## What the task asks:
Scan the material below for the string "Small". Report every line that has it.

## Exercise materials:
* * *

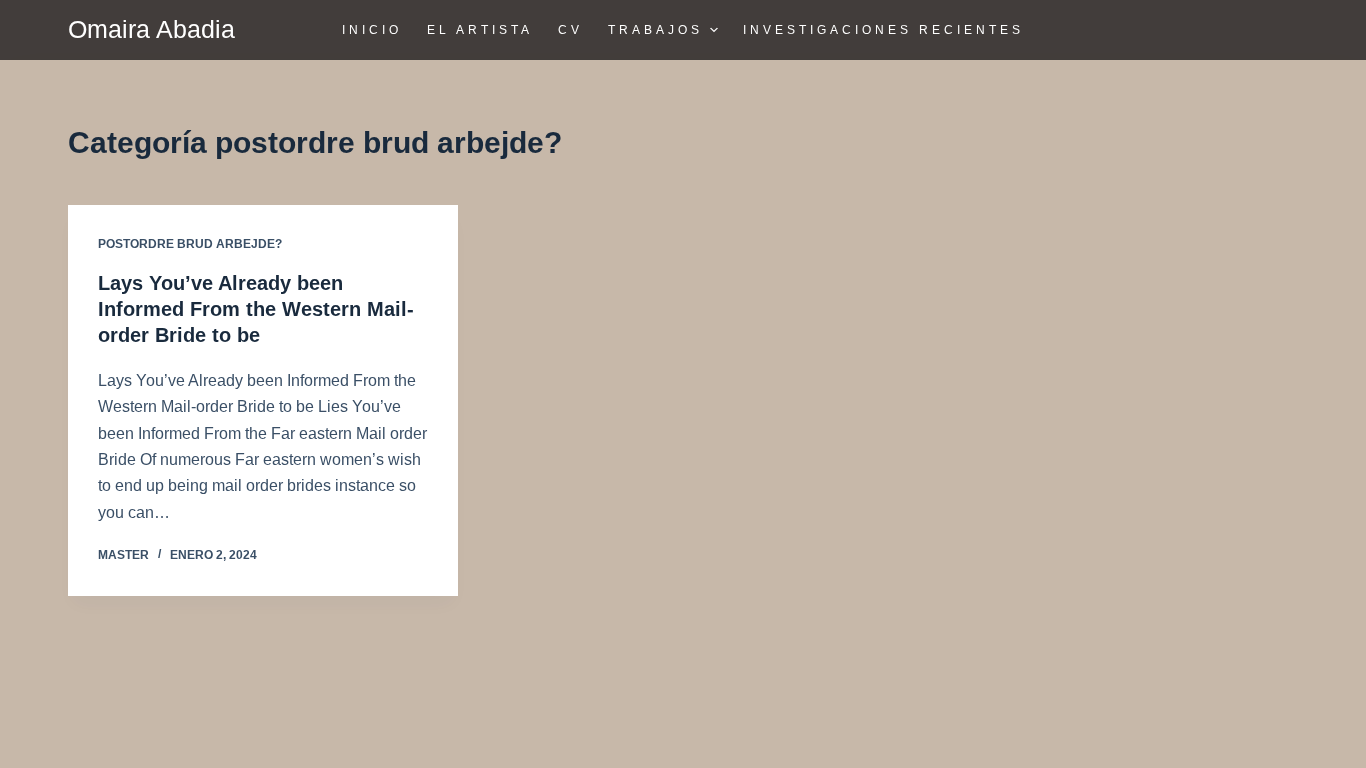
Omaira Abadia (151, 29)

* * *

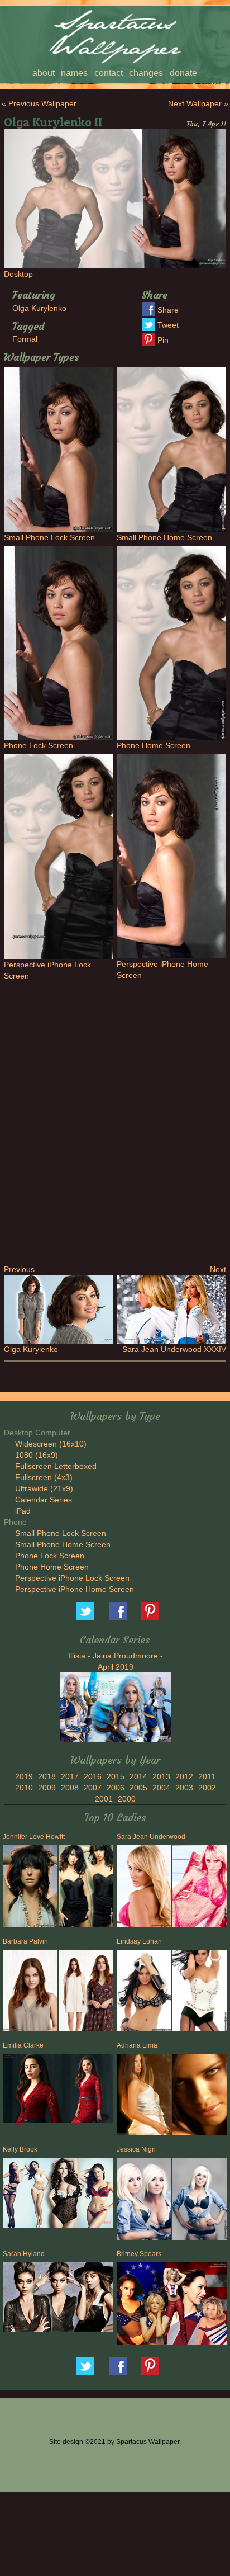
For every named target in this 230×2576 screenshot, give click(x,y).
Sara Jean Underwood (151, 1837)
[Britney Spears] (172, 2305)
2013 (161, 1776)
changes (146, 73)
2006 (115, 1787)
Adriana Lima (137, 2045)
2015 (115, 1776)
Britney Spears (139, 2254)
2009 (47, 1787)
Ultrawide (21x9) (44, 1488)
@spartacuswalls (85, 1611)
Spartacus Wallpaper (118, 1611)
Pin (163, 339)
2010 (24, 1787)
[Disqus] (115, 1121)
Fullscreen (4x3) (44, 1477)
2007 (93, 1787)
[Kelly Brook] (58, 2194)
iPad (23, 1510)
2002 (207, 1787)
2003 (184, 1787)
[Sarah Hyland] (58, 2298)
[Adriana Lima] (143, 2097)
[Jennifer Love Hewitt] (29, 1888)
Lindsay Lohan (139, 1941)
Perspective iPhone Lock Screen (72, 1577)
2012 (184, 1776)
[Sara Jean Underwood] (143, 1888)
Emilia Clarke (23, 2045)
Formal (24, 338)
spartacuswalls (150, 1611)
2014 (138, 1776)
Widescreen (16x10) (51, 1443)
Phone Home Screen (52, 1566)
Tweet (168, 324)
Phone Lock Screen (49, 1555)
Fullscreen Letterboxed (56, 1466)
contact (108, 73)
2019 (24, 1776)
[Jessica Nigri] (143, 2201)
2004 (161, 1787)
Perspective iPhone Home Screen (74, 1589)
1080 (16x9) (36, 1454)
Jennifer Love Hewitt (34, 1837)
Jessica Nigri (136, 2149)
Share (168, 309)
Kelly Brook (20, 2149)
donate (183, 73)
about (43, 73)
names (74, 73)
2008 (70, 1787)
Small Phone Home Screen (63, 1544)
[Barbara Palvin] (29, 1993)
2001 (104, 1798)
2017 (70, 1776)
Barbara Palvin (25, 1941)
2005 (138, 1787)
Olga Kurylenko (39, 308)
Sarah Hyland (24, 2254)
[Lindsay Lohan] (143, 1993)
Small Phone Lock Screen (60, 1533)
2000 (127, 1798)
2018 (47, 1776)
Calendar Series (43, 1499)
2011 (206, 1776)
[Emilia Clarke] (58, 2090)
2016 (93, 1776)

* * *

## Final answer:
Small Phone Home Screen (63, 1544)
Small Phone Lock Screen (60, 1533)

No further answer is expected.